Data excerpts
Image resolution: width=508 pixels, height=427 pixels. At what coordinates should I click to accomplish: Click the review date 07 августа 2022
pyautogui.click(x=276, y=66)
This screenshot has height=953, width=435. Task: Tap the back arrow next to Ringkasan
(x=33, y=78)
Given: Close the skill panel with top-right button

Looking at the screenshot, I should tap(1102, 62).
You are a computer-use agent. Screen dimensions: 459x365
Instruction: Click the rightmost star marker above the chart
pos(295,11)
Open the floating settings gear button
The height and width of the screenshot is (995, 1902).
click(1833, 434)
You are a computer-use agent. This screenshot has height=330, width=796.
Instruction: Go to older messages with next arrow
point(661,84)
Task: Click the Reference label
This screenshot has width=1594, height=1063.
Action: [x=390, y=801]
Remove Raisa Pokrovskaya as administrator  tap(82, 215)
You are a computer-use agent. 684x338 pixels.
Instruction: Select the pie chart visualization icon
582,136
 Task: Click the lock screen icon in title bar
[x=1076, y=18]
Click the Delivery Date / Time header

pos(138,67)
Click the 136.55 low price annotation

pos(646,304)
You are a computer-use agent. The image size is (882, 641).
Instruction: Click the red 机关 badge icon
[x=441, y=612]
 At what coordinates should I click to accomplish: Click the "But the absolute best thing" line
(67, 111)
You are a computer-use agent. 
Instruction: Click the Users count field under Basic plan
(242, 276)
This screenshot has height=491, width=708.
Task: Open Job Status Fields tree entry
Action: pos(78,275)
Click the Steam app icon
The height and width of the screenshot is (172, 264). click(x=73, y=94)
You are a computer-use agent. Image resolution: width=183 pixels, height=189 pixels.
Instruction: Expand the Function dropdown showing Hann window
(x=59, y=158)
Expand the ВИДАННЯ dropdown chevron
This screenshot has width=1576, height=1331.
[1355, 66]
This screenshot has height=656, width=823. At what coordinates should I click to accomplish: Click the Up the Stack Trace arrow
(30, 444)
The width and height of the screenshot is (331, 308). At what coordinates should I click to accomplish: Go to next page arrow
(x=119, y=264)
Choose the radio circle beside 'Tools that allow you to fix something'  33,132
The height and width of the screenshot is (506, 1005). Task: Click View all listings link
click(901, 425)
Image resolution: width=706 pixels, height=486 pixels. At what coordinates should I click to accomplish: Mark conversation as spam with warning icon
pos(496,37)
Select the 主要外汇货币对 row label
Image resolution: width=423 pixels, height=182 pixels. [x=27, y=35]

◆ **WHAT IS NEEDED**:
Filter the entries by the string "computer" and copy each matching line.

◆ **EXERCISE RESPONSE**:
You are a computer-use agent. Screen dimensions: 459x365
You are a computer-use agent. This screenshot has height=330, width=796.
You are a computer-use agent. 684x338 pixels.
You are a computer-use agent. The image size is (882, 641).
You are a computer-use agent. 
You are a computer-use agent. Image resolution: width=183 pixels, height=189 pixels.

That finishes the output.